Anybody can painstakingly read words backwards, but how many can do it by ear? Professor Andrew Levine discovered his talent for speaking backwards in 1959 when, as a teenager watching the news on television, he admired the skill of the interpreters accompanying Soviet leader Nikita Khrushchev on his visit to the United States. Levine was keen to try his own hand at interpreting, so, as he turned every English word he heard back to front.
Word game
Amusements of this kind are not uncommon in children, especially between the ages of eight and ten, when they like to construct secret play languages. To do this, they do not have to be literate: in Panama, young Cuna Indians have a traditional game called sorik sunmakke, in which they reverse the order of the syllables in each word.
In Levine's case, the speed at which he spoke backwards was quite exceptional. He thought of his talent as nothing more than a party trick, until colleagues at the University of Wisconsin, where he taught political philosophy, decided to subject him to rigorous tests.

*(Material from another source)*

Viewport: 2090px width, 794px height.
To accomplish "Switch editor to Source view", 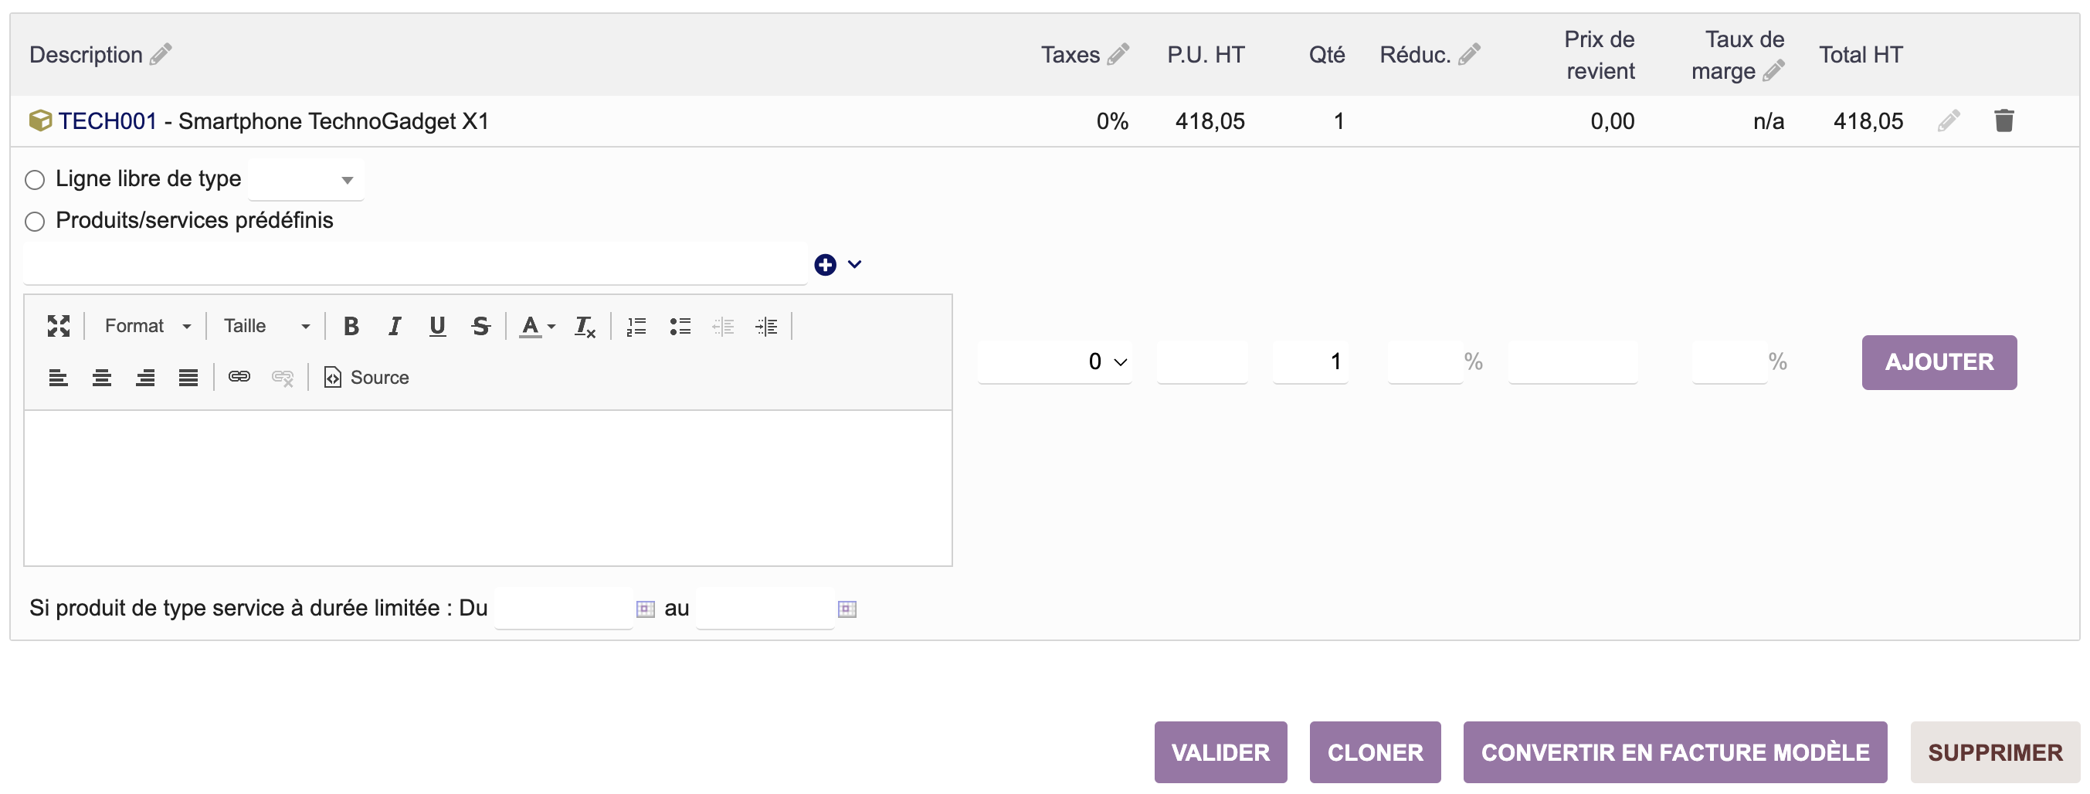I will click(x=367, y=377).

When asked to provide a simultaneous 'translation' of simple sentences, Levine started and finished less than two seconds behind the spoken model he was translating. Individual words he could reverse almost instantaneously, as if speaking normally. Turning words backwards often produces combination of sounds that do not occur in English, yet his failure rate over long passages was only 7 per cent.
The reason for Levine's proficiency is that he does not allow the spelling to interfere with his backwards versions of words. Like many children who take up talking backwards, he reverse the phonemes, the units of sound considered to be the building blocks of speech: 'dollars' becomes 'srallod', and 'peace' becomes 'seep'. As Levine reverses only the sounds he hears, silent letters are ignored. This means he is almost as fluent in repeating foreign languages backwards, even ones he does not understand.
Subconscious ability
Linguists were particularly interested in the fact that Levine, albeit subconsciously, was aware of the existence of phonemes. If the brain does cut spoken language up into segments of sound, further research may have practical applications in helping both the deaf and children who, through some mental disorder, have difficulty in acquiring normal forwards speech.